**The task**
Where the records below reach the line containing "Departments (720, 34)", start transcribing, and end with the line containing "Nationaliteit (660, 1522)", exactly and with nothing else added.

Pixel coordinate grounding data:
=-=-=

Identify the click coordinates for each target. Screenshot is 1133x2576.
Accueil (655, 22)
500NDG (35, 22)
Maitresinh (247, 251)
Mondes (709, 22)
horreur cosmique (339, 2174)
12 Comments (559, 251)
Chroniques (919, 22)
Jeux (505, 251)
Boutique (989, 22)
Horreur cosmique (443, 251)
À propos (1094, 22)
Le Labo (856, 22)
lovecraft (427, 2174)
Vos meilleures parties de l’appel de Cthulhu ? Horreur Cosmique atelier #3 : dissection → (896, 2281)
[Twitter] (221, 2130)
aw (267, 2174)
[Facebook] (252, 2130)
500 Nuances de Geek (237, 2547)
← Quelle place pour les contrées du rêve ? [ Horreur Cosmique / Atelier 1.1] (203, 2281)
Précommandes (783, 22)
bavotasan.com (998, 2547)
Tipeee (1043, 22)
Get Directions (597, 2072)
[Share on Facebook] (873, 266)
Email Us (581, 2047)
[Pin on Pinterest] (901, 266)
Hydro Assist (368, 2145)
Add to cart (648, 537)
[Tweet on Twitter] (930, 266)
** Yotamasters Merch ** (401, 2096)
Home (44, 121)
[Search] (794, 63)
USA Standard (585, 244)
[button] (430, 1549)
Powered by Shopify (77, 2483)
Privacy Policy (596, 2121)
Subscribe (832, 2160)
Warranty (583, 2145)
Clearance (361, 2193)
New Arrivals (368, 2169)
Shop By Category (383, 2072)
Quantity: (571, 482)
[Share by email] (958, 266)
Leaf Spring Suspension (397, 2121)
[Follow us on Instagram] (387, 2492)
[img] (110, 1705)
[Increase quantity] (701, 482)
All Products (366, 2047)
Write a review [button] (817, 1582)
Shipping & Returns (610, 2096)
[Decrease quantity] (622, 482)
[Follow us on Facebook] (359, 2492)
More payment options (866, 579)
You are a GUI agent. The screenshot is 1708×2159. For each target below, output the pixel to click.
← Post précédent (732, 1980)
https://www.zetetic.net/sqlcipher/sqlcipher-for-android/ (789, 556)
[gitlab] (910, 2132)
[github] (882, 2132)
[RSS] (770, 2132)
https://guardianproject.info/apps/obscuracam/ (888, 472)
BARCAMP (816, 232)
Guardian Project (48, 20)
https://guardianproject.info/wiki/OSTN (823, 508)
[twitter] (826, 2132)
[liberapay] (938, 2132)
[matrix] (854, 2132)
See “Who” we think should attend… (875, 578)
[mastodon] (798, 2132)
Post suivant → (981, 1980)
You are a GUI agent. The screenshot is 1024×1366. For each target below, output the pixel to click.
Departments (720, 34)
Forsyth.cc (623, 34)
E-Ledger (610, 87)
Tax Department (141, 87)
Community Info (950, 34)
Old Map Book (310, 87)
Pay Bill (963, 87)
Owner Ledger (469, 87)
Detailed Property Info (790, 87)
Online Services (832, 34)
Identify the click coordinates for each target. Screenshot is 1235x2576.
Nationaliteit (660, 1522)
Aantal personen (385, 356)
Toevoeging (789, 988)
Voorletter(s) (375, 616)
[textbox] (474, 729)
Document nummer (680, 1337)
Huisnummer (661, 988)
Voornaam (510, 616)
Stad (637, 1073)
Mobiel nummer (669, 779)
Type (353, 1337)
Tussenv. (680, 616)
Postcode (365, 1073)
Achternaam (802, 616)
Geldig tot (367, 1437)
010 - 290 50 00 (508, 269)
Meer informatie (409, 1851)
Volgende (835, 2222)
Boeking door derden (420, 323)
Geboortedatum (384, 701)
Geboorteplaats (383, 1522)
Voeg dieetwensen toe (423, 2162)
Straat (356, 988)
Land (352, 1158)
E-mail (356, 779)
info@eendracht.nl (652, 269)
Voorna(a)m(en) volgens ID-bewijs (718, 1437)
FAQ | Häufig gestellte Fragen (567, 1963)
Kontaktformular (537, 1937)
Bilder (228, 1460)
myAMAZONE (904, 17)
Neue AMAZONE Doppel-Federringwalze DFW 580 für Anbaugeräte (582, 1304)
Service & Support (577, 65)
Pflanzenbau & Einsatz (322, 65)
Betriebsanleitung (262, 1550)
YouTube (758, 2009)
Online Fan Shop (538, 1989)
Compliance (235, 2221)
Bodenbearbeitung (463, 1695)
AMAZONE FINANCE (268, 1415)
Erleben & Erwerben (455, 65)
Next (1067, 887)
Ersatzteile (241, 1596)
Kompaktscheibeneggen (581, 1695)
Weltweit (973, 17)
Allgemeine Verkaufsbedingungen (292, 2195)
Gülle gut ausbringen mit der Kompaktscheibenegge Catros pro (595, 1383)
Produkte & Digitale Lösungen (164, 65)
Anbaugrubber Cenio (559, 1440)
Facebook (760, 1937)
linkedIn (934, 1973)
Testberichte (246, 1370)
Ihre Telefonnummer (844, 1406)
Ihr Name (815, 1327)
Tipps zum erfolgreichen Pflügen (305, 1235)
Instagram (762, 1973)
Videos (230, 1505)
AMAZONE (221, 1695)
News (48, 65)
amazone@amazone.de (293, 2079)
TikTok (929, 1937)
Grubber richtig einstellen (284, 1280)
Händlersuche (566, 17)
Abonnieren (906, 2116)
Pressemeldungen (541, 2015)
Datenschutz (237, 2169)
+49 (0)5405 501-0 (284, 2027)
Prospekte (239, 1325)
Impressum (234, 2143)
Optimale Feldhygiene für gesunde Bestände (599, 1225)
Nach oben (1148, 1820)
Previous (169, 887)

=-=-=

**Written response**
Departments (720, 34)
Forsyth.cc (623, 34)
E-Ledger (610, 87)
Tax Department (141, 87)
Community Info (950, 34)
Old Map Book (310, 87)
Pay Bill (963, 87)
Owner Ledger (469, 87)
Detailed Property Info (790, 87)
Online Services (832, 34)
Identify the click coordinates for each target. Screenshot is 1235x2576.
Nationaliteit (660, 1522)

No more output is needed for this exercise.